The President persuaded the Marcos family to agree to this compromise settlement even as the ownership of the funds continues to be disputed. In signing the agreement, the family viewed the settlement as an act of benevolence and reconciliation. There is no admission of guilt. On the contrary, they insisted on a provision in the agreement that releases them from any accountability for human rights violations committed under the Marcos regime. “We should leave all of this behind because it is an unfinished business from the past generation,” says Imee Marcos, who inherited her late father’s congressional district in Ilocos Norte.

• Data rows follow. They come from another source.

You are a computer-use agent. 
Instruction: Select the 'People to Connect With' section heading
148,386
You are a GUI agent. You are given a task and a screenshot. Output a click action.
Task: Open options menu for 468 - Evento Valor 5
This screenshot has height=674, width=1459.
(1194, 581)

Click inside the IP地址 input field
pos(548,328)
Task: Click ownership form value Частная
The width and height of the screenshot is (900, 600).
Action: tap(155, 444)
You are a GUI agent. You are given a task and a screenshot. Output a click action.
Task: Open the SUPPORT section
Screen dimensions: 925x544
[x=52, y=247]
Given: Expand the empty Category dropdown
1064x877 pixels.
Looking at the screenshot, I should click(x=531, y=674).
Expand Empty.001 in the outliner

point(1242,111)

The Sandiganbayan judgment was properly formulated in legalistic terms, but the resources it was tapping were moral and political as well. It refused to view the issue as a problem begging for a solution, preferring to treat it instead as an occasion to define some truths.
In the first place, said the Court, the ownership of the money is not settled. If it is ill-gotten, then the government must confiscate it, and decide according to law how to use it. If the Marcoses have a legal and moral obligation to pay the human rights victims, it must do so with their own money. “None of the Marcoses is living in any demonstrable degree of poverty.”
On the other hand, the Court argued, if it is proven that the money belongs to the Marcoses and its origins are not illegal, then it is not for the government to give it away. There is a pending forfeiture case on the Marcos wealth. In the meantime, “there is no statutory or constitutional justification for the release of the $150 million now in escrow to pay the judgment debt of the Marcos estate.”
The decision of the Sandiganbayan sounds smug and callously legalistic. But in a sentence that seems almost like an afterthought, it announced the moral premise that clearly underpins its decision: “Furthermore, the Republic cannot compensate its own citizens for the grave injury done to them and then release from any liability the one or the ones responsible for that grave injury.”
There are limits indeed to what a nation can do to solve its practical problems. What the moral philosopher Charles Taylor says about persons applies to nations: “In the end, what we are called on to do is not just carry out isolated acts, each one being right, but to live a life, and that means to be and become a certain kind of human bein. To throw oneself into winning the result alone, as though it did not matter what kind of human one might become, is an act of hubris, a leap beyond the vulnerable human condition.”
Taylor calls it the capacity for “a certain reverence” for the whole sphere of life, for what we are striving to become as human beings. There are times when a decision with the best practical consequences collides with our deepest notion of what we want to be – these are the moments when our self-image feels most threatened, and so we choose to be “impractical.” Perhaps if we were more sure of ourselves, and not in need of self-definition, we would have no problem arriving at a pragmatic solution on the Marcos wealth.
But nothing in the last 13 years has helped assure us that we are a people capable of punishing those who looted and abused the nation while they were in power. That is why we can sympathize with the Sandiganbayan’s isolated act of defiance against practicality, even if it means mocking the agony of the victims who have long waited to be touched by justice’s comforting hands.
Charles Taylor, “Leading a Life,” in Incommensurability, Incompatibility, and Practical Reason, edited by Ruth Chang, Harvard University Press, 1997.